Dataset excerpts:
--- START ---

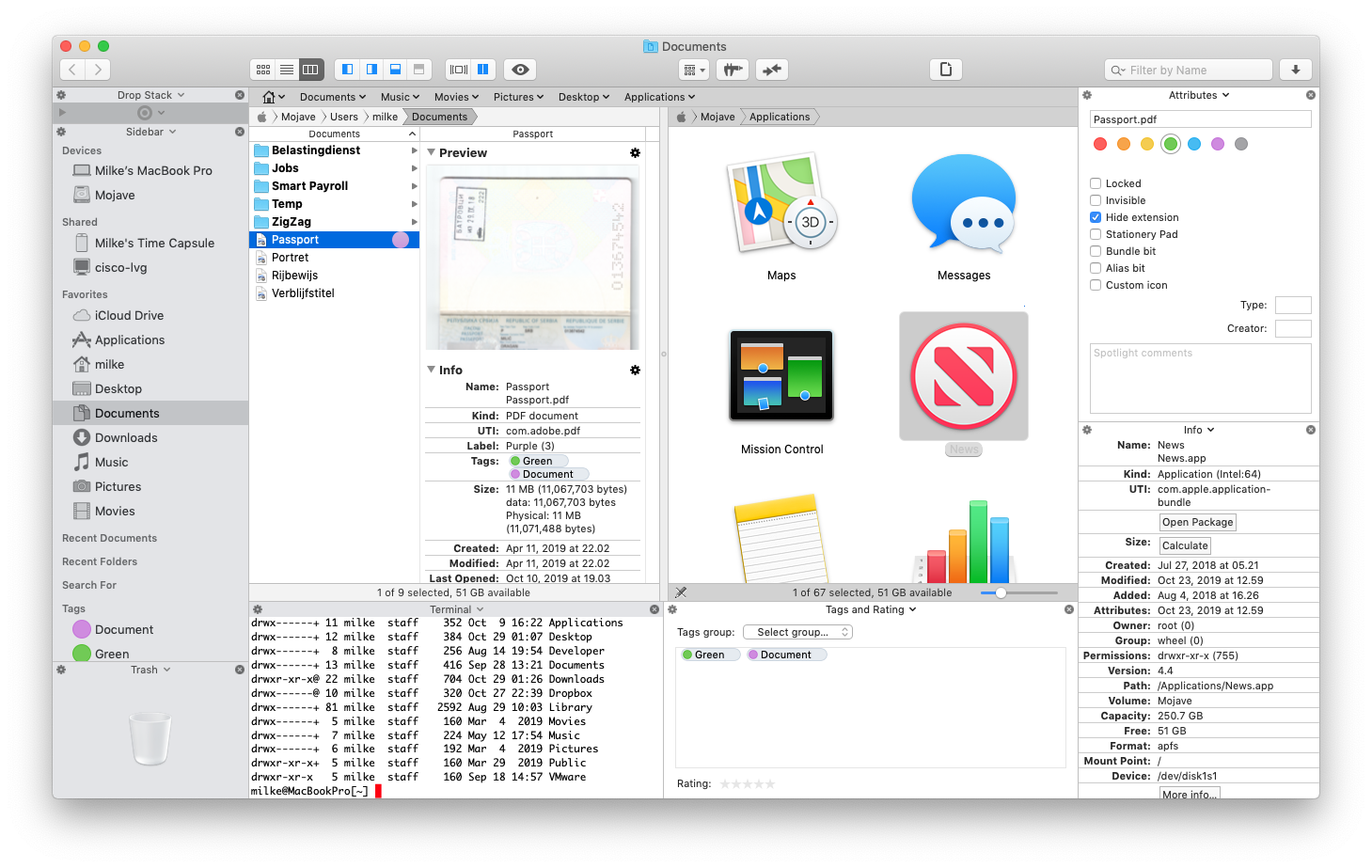The height and width of the screenshot is (868, 1372).
Task: Click the Preview section gear icon
Action: tap(635, 152)
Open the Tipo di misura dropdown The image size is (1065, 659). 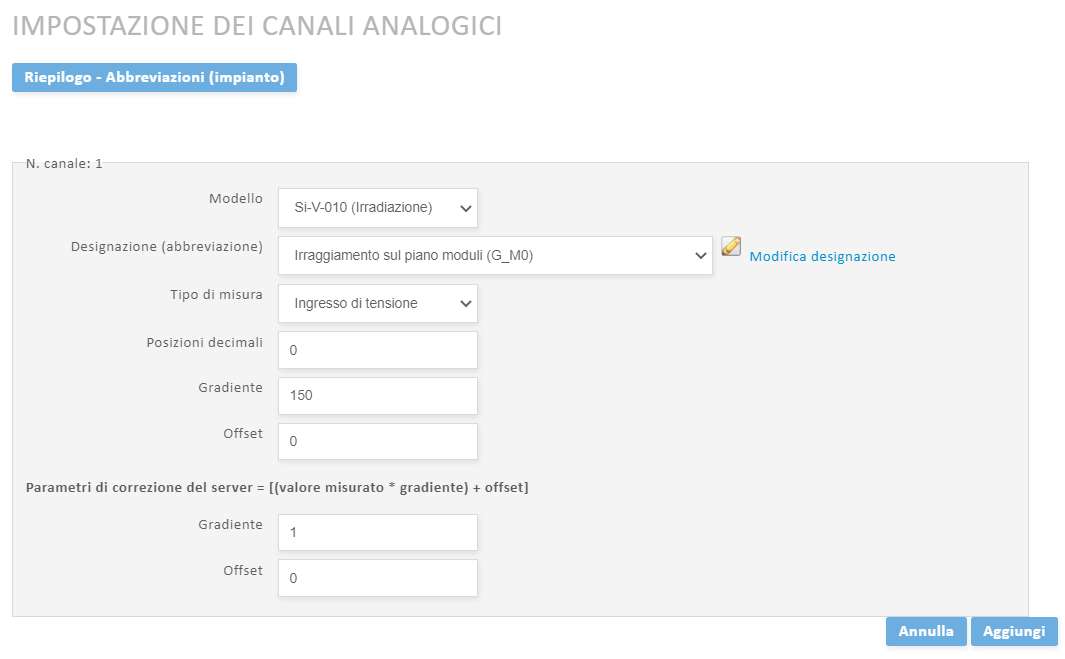click(x=378, y=304)
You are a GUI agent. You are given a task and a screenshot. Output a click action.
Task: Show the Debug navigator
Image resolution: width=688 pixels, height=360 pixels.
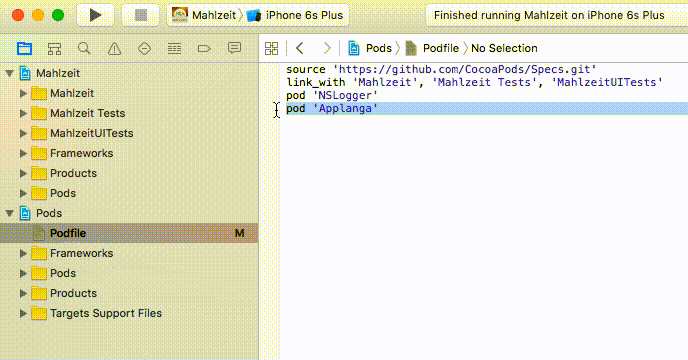click(x=174, y=48)
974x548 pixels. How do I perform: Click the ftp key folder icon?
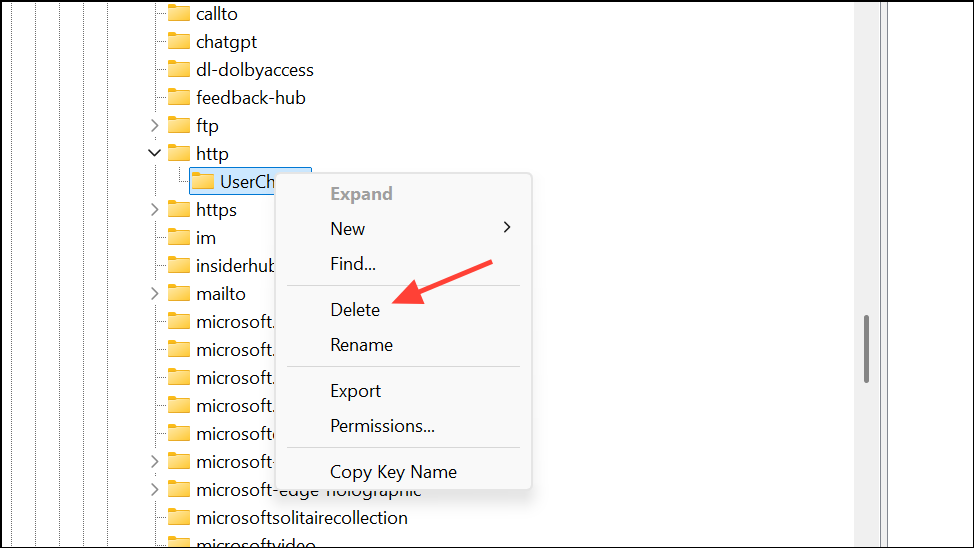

--- END ---

How to complete this task =
Write each line exactly as it appears, from the line that holds "You are a GUI" through the closing line of the data above, and leave every picture out.

Answer for this exercise =
You are a GUI agent. You are given a task and a screenshot. Output a click action.
Task: Show the Debug navigator
Image resolution: width=688 pixels, height=360 pixels.
click(x=174, y=48)
974x548 pixels. How do I perform: Click the ftp key folder icon?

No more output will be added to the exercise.